◆ Records for the task:
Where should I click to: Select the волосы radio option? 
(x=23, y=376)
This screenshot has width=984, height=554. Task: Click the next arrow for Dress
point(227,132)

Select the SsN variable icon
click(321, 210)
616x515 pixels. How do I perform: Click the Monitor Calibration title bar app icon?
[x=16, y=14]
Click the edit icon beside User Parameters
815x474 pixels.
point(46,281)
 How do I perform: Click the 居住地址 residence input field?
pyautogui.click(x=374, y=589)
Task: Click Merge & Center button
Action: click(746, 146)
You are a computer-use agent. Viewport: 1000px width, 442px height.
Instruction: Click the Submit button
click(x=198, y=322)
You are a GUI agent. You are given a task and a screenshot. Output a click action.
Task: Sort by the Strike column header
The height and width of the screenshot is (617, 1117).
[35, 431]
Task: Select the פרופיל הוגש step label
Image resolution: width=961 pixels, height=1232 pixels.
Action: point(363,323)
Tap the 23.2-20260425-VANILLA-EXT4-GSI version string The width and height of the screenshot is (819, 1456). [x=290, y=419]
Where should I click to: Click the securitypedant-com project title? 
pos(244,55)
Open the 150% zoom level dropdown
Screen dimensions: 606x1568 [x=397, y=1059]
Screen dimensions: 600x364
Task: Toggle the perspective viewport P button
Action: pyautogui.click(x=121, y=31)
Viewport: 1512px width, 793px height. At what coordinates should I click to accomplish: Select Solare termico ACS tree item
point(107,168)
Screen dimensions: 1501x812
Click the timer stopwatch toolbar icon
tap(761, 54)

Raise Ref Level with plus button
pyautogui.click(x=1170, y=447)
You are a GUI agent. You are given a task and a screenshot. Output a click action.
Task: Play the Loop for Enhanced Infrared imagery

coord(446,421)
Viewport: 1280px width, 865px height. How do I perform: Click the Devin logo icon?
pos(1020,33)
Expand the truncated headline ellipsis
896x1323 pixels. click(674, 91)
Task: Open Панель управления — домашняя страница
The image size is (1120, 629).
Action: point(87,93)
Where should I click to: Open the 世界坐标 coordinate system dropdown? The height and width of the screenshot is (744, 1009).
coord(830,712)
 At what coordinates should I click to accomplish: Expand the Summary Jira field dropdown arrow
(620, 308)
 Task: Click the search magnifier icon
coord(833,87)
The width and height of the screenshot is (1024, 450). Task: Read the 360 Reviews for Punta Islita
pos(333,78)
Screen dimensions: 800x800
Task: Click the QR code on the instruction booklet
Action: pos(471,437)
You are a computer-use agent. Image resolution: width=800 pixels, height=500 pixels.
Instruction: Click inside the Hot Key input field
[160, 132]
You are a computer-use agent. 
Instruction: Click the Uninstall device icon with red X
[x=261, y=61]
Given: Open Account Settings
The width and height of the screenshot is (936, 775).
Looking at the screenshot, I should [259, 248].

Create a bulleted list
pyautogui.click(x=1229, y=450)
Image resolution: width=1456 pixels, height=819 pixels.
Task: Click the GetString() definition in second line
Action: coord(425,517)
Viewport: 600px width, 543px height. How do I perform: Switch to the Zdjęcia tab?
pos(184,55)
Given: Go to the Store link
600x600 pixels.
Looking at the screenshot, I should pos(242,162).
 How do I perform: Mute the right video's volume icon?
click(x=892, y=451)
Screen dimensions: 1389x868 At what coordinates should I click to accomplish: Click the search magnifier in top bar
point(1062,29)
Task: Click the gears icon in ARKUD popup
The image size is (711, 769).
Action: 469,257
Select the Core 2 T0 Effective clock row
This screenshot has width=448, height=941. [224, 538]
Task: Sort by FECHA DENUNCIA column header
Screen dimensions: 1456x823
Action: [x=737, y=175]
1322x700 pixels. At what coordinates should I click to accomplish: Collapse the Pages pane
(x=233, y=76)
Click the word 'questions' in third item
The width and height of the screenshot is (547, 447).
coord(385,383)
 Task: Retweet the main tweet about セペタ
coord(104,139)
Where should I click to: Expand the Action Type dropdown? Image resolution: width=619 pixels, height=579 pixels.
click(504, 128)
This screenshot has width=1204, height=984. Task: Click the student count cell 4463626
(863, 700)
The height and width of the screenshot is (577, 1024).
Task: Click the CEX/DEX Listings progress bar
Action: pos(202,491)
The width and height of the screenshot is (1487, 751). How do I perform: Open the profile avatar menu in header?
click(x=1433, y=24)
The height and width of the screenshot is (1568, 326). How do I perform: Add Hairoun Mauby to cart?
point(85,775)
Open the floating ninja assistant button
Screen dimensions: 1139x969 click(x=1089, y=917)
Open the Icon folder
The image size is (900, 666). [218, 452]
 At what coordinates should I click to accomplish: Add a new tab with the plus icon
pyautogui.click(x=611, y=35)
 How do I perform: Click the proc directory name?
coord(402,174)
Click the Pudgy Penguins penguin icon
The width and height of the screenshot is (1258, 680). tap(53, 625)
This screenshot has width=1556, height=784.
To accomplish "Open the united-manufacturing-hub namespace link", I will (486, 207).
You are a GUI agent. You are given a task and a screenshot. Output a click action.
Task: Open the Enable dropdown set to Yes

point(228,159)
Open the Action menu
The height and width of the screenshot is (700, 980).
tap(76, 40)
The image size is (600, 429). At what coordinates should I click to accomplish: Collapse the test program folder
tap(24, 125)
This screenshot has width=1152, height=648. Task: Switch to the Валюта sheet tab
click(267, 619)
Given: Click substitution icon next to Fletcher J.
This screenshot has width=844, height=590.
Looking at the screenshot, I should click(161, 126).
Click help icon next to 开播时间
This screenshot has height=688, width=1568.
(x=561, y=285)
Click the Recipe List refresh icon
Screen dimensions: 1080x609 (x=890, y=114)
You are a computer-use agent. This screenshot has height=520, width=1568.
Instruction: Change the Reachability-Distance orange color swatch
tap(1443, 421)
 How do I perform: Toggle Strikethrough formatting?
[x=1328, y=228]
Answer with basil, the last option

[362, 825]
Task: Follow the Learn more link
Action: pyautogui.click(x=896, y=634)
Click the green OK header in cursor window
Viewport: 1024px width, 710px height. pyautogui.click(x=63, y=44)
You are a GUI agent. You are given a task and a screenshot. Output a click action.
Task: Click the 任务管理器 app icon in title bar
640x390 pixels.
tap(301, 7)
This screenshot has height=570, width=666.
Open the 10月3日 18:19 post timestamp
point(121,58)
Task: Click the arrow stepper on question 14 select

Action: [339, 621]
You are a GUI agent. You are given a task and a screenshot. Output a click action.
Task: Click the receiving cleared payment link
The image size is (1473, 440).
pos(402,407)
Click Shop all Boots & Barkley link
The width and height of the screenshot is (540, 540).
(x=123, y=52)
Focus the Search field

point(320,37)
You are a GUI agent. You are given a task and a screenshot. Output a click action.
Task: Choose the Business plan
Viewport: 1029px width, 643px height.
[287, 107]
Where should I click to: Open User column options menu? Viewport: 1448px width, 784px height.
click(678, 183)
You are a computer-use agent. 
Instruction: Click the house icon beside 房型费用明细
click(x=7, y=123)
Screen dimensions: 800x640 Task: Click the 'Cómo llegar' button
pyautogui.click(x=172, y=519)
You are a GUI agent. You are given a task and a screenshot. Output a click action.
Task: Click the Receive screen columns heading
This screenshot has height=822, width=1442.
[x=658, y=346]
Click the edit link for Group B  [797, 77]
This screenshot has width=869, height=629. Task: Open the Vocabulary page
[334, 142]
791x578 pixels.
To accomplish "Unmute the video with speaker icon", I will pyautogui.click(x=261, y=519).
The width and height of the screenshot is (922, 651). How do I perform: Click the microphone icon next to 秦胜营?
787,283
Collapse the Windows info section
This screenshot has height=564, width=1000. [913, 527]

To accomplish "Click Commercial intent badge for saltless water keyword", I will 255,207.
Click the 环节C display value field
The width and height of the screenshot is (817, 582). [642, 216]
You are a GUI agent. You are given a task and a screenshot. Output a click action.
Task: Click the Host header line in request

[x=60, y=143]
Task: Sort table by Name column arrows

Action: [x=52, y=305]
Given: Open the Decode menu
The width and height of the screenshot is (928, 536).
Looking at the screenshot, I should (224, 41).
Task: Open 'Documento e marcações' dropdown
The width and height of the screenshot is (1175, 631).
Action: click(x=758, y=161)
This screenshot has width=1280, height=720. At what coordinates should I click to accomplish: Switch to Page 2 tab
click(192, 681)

◆ Assigned task:
Pull out each line of the records holding the string "computer".

◆ Reply:
You are a computer-use agent. Viewport: 1000px width, 442px height.
You are a computer-use agent. Image resolution: width=800 pixels, height=500 pixels.
You are a computer-use agent. 
You are a computer-use agent. This screenshot has height=520, width=1568.
You are a computer-use agent. 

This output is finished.